The U.N. Security Council's decision on Wednesday to lift a trio of Saddam Hussein-era sanctions against Iraq, including a ban on acquiring weapons of mass destruction, might send shivers down the spine of anyone fearful that the country could eventually fall back into the hands of another ruthless dictator.
But U.S. officials and analysts say the council's actions reflect the progress made in Iraq and, if anything, help prevent a sequel to the Saddam era.
"This basically is a recognition by the international community of the efforts and progress that has been made in Iraq up to this point to rejoin the international community and their commitment to living within the guidelines of the international community," a State Department official told FoxNews.com.
"It's a new day for Iraq," the official said. "It obviously lifts them from the many restrictions that were there under a different era."
The council lifted sanctions that have been in place since Hussein's 1990 invasion of Kuwait. Iraq will now be able to pursue a civilian nuclear program and take control of its oil and natural gas revenue on June 30, 2011. The council also terminated all remaining activities of the controversial oil-for-food program which ran from 1996-2003 and helped ordinary Iraqis cope with sanctions.
The U.S. holds the Security Council presidency this month and pressed for adoption of the three resolutions at a high-level meeting presided over by Vice President Biden, who called the actions Wednesday an important milestone for Iraq.
"The three resolutions we've passed bring an end to the burdensome remnants of the dark era of Saddam Hussein," Biden said. "In recent years, the Iraqi people have emerged from the depths of sectarian violence and they have flatly rejected the grim future offered by extremists, and they have earned themselves a chance for much better days ahead."
The U.N.'s most powerful body voted a day after a deadlock on forming a new Iraqi government ended and a year before the United States is scheduled to pull its last troops out of the country.
Marisa Cochrane, deputy director of the Institute for the Study of War and an expert on Iraq, said the presence of the U.S. forces in Iraq and its involvement in lifting the sanctions should assuage any concerns about a setback.
She noted that Iraq's constitution bars the country from acquiring weapons of mass destruction,
"I think there is a framework within Iraq that will mitigate concerns over lifting these sanctions," she said.
Iraq is also a party to the main nuclear, chemical, biological and missile treaties.

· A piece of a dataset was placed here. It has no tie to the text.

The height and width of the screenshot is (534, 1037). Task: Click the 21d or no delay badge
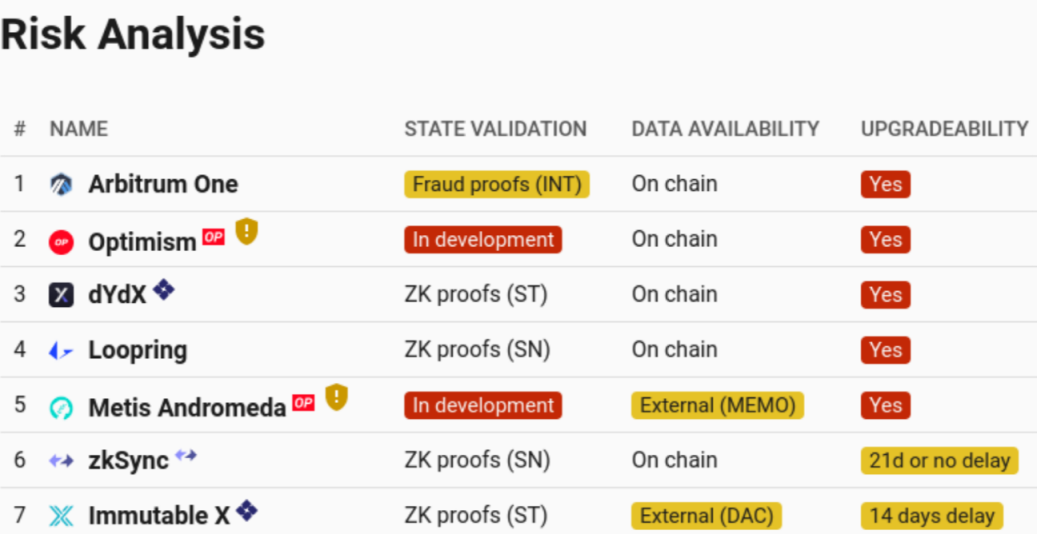(938, 461)
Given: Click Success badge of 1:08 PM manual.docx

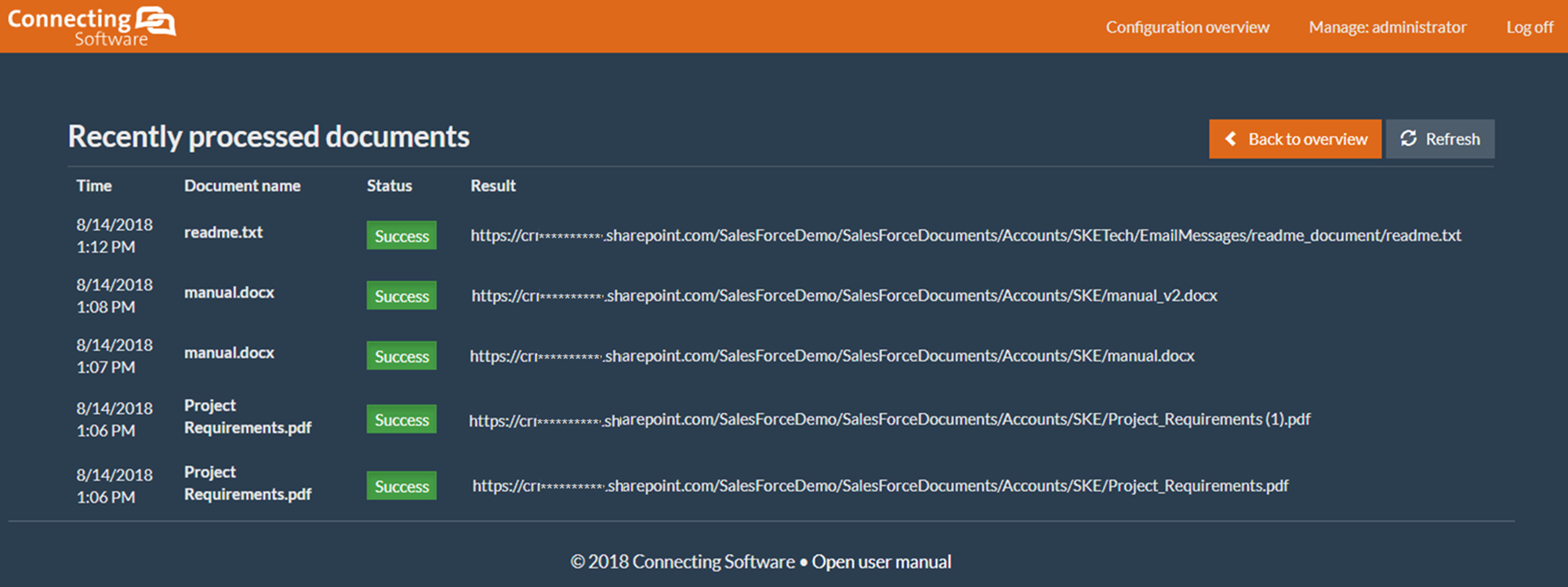Looking at the screenshot, I should (x=401, y=296).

Stephen Biddle, a senior fellow for defense policy at the Council on Foreign Relations, told FoxNews.com that the intent of the council's actions is to "reduce the likelihood that Iraq return to dictatorship" by integrating Iraq into the international economic system.
He also said the original intent of the sanctions themselves was not a response to Iraq inherently being a hostile place but rather to Hussein adopting "hostile policies."
"You no longer have a Saddam Hussein threatening his neighbors," he said, adding that the sanctions are punishing policymakers for decisions they didn't make and are unlikely to make anytime soon.
The resolution approved Wednesday terminates provisions of two resolutions adopted in 1991 under Chapter 7 of the U.N. Charter -- which is militarily enforceable -- banning Iraq from using, developing, constructing or acquiring nuclear, chemical and biological weapons or material to make them and ballistic missiles with a range greater than 150 kilometers.
A second resolution, adopted unanimously, ends the international management of the Development Fund for Iraq on June 30, 2011. It was set up in 2003 to try to ensure that the proceeds of the country's gas and oil sales were used to help its people and restore its economy.
The resolution, which will end Iraq's immunity from claims on the funds after June 30, calls on Iraq to set up a successor mechanism. A U.S. official said the resolution ensures that 5 percent of oil and gas revenue will still go into a compensation fund, used mainly to pay Kuwaiti claims from the war.
Under the oil-for-food program, which ran from 1996 to 2003, Iraq was allowed to sell oil provided most of the money went to buy humanitarian goods. It was aimed at easing Iraqi suffering under U.N. sanctions and was a lifeline for 90 percent of the country's population.
But an 18-month U.N.-sanctioned investigation found massive corruption in the program. Its final report in October 2005 accused more than 2,200 companies from some 40 countries of colluding with Saddam's regime to bilk the humanitarian program of $1.8 billion.
The Associated Press contributed to this report.